An example of optimizing the use of a frame is illustrated in FIG. 1C using Node A and Node B as two nodes between which communication has been established. Frames 102 are for Node A transmitter (Tax A) while frames 104 are for Node B receiver (Rx B). Node A uses a first frame 102 a to transmit a communication waveform to Node B on Frequency 1 (F1). However, Node B has a sensing instant during frame 104 a and therefore, will not be listening to the transmission from Node A for the first 2 time slots of that frame. Node A coordinates a communication instant of the same duration with Node C and simultaneously with the sensing instant at Node B in order to optimize the use of the frame 102 a. Based on various information, including sensing, and in coordination with Node B, Node A Decision Engine uses the next frame 102 b to switch to an ECCM communication mode where both the transmit frequency and the start of its communication instance with Node B within the frame changes, possibly in a pseudo-random way. Node B again has a sensing instance planned in frame 104 b, and its duration is now coordinated with the adjusted duration of an expected transmission from Node A in frame 102 b. In frame 102 c, both the transmit frequency and the start of its communication instance with Node B change, with Node B coordinating accordingly its sensing activities in frame 104 c. In frame 102 d, the Node A Decision Engine uses the early part of the frame to transmit a jamming signal away from Node B and at a different frequency before resuming coordinated communications with Node B on Frequency 3.

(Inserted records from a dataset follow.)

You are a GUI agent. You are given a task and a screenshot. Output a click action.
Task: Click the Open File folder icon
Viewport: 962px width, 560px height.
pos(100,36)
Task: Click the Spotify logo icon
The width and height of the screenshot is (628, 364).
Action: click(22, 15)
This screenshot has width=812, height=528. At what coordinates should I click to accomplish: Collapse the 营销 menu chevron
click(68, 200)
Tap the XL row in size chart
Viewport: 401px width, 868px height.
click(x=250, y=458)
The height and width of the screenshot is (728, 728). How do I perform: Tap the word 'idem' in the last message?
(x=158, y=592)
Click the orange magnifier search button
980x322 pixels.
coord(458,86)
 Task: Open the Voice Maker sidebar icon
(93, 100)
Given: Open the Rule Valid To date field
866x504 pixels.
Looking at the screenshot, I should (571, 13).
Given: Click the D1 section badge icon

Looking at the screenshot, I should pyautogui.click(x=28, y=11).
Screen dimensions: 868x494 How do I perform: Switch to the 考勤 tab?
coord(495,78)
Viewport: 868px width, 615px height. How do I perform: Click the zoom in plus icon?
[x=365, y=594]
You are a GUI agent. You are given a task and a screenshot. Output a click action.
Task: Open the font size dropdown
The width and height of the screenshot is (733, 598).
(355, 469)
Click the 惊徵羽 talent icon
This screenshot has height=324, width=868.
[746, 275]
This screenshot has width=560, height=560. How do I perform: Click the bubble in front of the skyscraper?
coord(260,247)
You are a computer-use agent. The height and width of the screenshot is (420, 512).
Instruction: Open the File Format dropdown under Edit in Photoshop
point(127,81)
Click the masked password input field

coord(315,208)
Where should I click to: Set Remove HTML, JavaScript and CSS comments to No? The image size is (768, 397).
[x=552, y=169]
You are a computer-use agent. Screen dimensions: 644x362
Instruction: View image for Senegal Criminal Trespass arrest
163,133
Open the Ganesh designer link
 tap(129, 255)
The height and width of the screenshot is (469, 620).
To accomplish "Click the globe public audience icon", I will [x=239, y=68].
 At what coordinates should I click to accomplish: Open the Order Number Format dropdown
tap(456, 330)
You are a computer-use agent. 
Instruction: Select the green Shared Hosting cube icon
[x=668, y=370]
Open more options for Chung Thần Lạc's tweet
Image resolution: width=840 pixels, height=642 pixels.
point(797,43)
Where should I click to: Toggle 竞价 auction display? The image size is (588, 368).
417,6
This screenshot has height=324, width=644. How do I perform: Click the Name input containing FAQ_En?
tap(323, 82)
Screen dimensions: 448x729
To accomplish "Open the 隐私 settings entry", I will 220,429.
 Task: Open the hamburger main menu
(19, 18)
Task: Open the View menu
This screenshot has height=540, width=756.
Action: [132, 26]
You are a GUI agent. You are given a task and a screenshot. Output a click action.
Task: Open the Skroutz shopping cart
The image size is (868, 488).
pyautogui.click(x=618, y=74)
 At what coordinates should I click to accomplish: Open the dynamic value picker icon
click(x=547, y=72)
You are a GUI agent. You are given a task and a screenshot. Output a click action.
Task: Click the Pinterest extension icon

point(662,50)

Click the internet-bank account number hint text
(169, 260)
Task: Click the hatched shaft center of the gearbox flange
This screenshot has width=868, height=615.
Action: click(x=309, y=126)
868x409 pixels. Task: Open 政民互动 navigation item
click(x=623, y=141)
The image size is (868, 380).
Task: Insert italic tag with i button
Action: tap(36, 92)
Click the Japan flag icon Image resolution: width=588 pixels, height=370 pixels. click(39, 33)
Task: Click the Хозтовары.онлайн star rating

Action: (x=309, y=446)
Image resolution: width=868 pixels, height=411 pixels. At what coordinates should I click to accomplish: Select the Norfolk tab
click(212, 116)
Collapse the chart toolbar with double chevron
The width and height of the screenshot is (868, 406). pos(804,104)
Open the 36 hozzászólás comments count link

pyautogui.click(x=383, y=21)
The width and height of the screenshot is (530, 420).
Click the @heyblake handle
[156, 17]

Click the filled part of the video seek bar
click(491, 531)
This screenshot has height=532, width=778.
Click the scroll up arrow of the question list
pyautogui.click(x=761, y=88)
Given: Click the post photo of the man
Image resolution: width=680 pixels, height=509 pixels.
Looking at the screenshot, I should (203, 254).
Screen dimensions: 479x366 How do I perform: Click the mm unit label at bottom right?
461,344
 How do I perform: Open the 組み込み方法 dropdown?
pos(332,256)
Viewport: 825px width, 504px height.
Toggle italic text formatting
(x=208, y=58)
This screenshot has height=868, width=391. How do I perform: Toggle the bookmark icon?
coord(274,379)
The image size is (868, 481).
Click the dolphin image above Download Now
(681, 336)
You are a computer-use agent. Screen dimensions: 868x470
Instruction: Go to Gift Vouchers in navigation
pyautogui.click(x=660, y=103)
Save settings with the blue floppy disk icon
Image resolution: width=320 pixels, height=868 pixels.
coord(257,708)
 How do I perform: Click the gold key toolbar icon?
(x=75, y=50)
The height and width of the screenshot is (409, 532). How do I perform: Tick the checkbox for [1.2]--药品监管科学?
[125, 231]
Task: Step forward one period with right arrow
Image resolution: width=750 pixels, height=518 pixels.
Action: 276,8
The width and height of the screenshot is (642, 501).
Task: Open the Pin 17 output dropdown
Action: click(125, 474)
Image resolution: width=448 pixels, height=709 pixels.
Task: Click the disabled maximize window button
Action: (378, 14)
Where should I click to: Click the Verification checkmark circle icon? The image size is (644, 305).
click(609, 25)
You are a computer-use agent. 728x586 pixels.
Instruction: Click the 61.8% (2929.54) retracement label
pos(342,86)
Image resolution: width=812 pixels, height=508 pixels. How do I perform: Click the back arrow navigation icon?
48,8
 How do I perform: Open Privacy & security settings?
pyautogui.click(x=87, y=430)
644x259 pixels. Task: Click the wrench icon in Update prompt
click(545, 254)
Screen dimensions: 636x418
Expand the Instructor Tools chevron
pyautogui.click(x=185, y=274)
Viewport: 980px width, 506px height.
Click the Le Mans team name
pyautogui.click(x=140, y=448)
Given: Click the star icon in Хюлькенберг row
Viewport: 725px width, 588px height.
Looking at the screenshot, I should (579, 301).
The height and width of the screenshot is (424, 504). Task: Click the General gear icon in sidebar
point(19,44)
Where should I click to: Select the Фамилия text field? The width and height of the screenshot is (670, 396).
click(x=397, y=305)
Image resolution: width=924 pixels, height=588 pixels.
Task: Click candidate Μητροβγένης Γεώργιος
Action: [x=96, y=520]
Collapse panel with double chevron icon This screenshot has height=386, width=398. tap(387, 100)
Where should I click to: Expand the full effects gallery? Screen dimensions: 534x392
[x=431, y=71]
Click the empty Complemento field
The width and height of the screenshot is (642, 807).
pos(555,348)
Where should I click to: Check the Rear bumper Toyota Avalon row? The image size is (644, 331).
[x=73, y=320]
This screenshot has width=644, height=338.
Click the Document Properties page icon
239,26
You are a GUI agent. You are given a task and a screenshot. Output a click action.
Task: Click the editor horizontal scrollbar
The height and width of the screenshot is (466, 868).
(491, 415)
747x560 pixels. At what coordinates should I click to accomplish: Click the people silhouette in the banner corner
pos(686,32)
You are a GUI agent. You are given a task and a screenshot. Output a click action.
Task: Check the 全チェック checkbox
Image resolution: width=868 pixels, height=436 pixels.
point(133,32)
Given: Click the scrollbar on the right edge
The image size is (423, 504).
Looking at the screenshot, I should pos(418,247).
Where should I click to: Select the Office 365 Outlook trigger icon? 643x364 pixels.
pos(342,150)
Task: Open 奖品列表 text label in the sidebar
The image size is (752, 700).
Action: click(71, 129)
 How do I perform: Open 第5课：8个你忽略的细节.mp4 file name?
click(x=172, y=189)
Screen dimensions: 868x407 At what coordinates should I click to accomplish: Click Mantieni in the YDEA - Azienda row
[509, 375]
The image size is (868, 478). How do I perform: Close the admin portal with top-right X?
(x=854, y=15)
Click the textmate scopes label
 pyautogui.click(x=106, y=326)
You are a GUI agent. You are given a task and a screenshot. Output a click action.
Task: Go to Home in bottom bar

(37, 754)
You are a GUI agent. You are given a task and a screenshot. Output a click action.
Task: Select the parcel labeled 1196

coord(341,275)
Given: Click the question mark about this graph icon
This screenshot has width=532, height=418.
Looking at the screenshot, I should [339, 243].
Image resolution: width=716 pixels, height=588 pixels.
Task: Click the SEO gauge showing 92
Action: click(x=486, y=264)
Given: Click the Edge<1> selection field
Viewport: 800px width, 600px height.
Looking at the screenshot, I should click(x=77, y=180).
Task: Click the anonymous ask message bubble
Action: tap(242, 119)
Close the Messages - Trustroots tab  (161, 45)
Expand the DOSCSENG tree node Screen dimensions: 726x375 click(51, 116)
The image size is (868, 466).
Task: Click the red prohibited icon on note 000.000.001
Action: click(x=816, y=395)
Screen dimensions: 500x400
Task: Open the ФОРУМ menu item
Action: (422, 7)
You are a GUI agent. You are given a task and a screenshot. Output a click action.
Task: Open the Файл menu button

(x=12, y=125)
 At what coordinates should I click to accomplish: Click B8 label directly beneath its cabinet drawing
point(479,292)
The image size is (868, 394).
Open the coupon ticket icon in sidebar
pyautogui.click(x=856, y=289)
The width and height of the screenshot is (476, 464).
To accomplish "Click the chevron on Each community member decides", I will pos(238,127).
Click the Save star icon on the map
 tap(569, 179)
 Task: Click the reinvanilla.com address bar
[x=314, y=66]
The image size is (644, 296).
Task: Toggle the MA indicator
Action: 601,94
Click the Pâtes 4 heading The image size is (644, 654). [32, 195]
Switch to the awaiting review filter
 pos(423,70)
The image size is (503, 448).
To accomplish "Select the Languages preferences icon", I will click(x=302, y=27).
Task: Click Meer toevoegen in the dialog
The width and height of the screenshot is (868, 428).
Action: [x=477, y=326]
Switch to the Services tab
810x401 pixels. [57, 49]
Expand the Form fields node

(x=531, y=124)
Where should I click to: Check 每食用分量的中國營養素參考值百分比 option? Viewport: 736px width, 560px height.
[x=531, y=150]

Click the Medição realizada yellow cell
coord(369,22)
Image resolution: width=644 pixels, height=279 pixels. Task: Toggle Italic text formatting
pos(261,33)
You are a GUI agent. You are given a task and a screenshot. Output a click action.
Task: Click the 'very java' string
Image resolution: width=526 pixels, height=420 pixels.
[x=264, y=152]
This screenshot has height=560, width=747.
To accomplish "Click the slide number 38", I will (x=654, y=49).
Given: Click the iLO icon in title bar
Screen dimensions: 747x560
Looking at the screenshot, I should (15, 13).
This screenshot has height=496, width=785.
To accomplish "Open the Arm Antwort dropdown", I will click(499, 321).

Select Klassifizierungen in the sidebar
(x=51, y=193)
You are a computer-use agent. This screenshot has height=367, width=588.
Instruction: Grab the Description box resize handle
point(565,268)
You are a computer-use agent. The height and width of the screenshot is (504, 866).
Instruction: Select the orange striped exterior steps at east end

The process of sensing at Node A may be independent of the transmission at Node A. In order for simultaneous sensing and transmitting to take place, the hardware used for sensing and transmission must be independent, such as that found in a Frequency Division Duplexing (FDD) Full Duplex architecture. Other possible architectures for providing separate hardware for sensing and transmitting will be readily understood by those skilled in the art.

FIG. 2 a illustrates a very high level block diagram of a multi-mode unit 200. Separate modules are illustrated to show the features of sensing 206, ECM 208, ECCM 212, and radio communication (communication module 210). A receiver 202 and a transmitter 204 are connected to an antenna for sending and receiving signals. The receiver 202 provides received signals to the sensing module 206 for sensing, and to the communication module 210 and/or the ECCM module 212 for data reception. The transmitter 204 receives signals for transmission from the ECM module 208, the ECCM module 212, and/or the communication module 210.

In a different embodiment of multi-mode unit 200, ECM module 208 and/or ECCM module 212 may not be present.

A central module 214 is connected to all other modules in order to coordinate transmission and reception, and, for on the fly configuration and adaptation, to use information obtained from all modules in the decision making process of the unit. The various modes of operation may be used to generate threat and interference behavior information. Knowledge of space, time and frequency data can be stored and exchanged between nodes and higher echelon resources. FIG. 2 b illustrates the central module 214 in more detail, in accordance with one embodiment.

The task module 215 controls which process 220 a-220 n gets access to the medium, when, and for how long. A process may be equivalent to a mode of operation or one of the modules 206, 208, 210, 212 illustrated in FIG. 2 a. The medium here is defined as the spectral environment of the multi-mode unit 200. Also, the task module 216 tracks the requirements of each process 220 a-220 n and prioritizes the task to be performed based on the information received from each process 220 a-220 n and possible external requests from the network or a user.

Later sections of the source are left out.